Building on our previous study of structural classification in Ag and Cu nanoparticles (100–200 atoms) using dimensionality reduction and unsupervised clustering based on Common Neighbor Analysis (CNA) features, we extend our methodology to generate optimal training sets for MLFF development. We found that both K-Means and Gaussian Mixture Models (GMM) effectively identified physically meaningful structural classes at varying levels of detail. The optimal number of classes was determined using evaluation metrics such as the silhouette score and gap statistic. This classification behavior aligns well with the requirements for constructing MLFF training datasets, which must be structurally diverse and locally redundant, yet not overly large to avoid unnecessary computational cost.
Specifically, we apply K-Means, GMM, and Graph Neural Network (GNN)-based embeddings to thousands of fixed-size atomic structures sampled from MD trajectories.
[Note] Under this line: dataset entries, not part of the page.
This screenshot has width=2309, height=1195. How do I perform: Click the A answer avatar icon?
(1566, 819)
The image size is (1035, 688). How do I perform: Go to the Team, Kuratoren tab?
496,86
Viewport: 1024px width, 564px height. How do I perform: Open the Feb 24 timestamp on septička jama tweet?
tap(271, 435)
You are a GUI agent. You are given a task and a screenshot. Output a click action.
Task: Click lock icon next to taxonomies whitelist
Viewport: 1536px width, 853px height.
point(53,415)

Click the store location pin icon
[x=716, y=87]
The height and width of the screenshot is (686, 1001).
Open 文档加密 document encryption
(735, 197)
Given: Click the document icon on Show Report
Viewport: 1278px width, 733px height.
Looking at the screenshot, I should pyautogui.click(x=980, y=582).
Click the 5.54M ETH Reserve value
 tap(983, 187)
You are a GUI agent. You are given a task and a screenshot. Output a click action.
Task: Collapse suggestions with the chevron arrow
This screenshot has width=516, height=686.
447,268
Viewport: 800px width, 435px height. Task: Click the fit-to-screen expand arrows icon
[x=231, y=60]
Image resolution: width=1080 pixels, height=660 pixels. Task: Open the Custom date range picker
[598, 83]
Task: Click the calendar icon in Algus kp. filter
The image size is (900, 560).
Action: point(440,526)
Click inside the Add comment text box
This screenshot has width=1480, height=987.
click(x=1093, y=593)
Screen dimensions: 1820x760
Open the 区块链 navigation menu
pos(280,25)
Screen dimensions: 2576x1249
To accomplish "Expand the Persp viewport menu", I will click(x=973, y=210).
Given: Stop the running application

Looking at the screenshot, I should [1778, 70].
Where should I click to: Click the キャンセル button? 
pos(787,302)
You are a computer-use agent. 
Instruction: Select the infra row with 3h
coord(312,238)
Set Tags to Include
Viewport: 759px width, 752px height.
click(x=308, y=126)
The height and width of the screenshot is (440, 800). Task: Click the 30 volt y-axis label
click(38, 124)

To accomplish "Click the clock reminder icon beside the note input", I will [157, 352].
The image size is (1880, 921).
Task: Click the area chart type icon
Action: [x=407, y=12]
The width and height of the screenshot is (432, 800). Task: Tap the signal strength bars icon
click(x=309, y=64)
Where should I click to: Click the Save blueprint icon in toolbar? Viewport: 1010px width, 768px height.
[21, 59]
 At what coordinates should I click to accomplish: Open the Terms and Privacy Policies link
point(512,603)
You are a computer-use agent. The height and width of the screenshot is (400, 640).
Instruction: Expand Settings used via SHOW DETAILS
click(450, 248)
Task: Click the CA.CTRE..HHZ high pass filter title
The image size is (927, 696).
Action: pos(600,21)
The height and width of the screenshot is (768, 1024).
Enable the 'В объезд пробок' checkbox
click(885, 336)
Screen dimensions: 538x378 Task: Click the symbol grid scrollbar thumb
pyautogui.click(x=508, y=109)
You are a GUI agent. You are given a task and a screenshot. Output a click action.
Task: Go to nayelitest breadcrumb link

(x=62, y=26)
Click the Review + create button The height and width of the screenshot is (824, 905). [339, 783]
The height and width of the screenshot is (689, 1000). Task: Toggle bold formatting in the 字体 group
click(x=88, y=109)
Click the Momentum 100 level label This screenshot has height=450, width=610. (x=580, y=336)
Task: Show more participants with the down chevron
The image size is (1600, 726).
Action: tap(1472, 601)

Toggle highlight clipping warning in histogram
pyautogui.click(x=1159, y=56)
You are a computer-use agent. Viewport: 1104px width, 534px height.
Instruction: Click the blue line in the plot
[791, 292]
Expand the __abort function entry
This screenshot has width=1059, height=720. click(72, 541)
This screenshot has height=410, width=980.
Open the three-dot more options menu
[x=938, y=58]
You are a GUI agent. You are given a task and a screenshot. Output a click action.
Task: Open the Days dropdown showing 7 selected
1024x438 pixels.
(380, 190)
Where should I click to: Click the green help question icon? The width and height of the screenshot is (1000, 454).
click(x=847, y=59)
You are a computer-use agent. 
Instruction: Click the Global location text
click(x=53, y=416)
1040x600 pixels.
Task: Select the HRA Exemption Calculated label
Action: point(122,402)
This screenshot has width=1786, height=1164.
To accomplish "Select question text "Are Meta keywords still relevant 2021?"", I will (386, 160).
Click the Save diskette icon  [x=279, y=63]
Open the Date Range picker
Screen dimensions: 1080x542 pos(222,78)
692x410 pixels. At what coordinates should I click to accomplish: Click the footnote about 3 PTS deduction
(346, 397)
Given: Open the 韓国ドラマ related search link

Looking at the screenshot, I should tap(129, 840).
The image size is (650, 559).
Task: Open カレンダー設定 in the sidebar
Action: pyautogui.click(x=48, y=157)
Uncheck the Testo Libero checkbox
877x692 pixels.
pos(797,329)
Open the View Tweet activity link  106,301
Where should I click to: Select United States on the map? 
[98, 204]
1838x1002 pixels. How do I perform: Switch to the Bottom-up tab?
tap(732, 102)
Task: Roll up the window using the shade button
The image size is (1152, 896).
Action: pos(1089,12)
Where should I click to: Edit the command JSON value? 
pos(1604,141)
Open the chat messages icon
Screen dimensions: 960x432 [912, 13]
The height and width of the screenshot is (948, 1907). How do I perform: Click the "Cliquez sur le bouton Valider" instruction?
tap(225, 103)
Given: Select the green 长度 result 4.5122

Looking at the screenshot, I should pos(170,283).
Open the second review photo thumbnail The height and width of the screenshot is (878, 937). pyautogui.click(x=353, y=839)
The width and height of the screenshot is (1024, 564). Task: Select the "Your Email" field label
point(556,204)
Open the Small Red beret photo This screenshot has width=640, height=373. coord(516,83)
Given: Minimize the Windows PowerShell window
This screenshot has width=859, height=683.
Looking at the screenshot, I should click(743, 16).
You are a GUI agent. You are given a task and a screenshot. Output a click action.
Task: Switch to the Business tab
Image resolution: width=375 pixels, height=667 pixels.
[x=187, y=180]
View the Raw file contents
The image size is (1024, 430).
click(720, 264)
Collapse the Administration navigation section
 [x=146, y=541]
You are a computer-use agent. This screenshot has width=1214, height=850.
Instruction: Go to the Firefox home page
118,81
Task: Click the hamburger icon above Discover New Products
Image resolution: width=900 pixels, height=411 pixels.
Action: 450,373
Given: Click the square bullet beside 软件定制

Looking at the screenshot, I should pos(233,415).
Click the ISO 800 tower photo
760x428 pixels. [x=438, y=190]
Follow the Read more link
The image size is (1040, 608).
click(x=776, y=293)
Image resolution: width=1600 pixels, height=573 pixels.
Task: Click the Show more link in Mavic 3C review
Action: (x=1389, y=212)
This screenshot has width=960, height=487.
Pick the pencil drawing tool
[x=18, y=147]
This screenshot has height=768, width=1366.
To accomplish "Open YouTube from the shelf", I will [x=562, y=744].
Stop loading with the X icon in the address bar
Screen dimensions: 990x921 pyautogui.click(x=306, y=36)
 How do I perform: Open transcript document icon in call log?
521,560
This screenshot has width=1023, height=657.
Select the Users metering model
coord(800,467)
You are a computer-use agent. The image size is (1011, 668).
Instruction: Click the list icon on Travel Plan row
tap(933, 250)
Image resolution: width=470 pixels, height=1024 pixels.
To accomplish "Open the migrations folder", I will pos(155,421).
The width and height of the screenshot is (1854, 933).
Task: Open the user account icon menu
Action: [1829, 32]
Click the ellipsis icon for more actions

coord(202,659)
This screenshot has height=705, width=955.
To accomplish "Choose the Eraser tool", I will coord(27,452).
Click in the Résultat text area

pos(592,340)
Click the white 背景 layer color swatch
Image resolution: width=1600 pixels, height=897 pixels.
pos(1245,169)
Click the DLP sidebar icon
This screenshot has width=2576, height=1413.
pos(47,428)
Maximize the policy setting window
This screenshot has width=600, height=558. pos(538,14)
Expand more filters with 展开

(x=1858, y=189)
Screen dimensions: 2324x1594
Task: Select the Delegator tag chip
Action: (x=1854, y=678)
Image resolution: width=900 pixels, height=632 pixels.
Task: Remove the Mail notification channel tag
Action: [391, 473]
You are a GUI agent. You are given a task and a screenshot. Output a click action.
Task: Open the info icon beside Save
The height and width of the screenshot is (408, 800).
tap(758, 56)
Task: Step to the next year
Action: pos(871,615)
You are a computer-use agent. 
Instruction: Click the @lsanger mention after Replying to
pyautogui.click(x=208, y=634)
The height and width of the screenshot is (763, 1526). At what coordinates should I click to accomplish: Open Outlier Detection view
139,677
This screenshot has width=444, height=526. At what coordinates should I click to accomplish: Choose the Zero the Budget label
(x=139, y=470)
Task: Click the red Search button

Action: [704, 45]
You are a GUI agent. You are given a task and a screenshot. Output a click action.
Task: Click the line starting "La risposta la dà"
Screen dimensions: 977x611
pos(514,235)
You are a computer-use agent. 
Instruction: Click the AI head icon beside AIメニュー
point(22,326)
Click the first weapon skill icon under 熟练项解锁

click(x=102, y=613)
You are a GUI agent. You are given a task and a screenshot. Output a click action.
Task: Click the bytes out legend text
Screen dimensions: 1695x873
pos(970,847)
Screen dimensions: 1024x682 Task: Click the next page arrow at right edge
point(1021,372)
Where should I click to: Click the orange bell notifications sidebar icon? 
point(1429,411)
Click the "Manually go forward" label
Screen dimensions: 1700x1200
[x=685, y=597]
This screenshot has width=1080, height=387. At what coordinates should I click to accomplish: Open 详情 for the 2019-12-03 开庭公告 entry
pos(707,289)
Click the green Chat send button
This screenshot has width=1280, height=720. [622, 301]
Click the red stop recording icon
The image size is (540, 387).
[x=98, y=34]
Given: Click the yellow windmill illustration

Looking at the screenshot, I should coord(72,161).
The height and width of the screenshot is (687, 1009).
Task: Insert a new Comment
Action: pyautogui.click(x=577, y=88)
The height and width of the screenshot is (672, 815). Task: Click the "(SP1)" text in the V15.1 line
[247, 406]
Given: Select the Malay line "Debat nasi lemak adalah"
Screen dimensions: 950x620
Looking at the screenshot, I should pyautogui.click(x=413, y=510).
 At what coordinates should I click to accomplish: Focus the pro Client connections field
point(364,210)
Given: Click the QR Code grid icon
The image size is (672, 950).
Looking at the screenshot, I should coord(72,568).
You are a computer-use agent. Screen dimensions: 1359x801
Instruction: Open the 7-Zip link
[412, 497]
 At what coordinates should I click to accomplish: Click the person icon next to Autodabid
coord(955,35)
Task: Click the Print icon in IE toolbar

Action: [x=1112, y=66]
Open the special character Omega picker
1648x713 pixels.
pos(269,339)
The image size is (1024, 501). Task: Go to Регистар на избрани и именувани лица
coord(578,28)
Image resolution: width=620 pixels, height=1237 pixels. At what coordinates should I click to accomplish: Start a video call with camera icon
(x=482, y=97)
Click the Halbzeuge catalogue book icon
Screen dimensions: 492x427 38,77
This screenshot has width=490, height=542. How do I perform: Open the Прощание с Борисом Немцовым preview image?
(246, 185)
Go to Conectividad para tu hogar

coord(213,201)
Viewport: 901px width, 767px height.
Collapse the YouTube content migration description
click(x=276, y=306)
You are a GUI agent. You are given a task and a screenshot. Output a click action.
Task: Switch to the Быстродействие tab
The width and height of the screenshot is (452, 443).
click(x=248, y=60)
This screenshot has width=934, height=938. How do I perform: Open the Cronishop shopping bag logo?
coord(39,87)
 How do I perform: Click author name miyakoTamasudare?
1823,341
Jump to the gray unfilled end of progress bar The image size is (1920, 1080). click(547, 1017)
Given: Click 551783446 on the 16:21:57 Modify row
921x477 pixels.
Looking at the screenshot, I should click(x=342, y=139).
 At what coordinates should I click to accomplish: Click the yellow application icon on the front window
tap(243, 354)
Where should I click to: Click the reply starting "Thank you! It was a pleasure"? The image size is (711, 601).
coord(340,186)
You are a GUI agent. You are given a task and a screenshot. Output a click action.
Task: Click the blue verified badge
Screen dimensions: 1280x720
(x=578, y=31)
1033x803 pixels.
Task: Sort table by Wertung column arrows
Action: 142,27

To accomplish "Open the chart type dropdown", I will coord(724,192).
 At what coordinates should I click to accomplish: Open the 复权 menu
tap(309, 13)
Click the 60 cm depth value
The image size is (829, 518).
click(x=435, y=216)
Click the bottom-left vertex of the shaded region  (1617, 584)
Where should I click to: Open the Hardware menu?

These techniques consistently identify 10–20 core structural classes, capturing both global shape diversity and local configurational variance. This clustering-based approach enables the selection of a minimal yet representative subset of configurations, significantly reducing the cost of subsequent labeling with high-level quantum calculations.
Our ongoing work incorporates hyper-parameter tuning, local redundancy sampling and energy-aware refinement to further enhance coverage of the potential energy surface. We envision this data selection strategy as a critical step toward autonomous, closed-loop workflows in materials modeling. This contribution highlights how machine learning can accelerate simulation-ready data generation, paving the way for efficient and scalable force field development.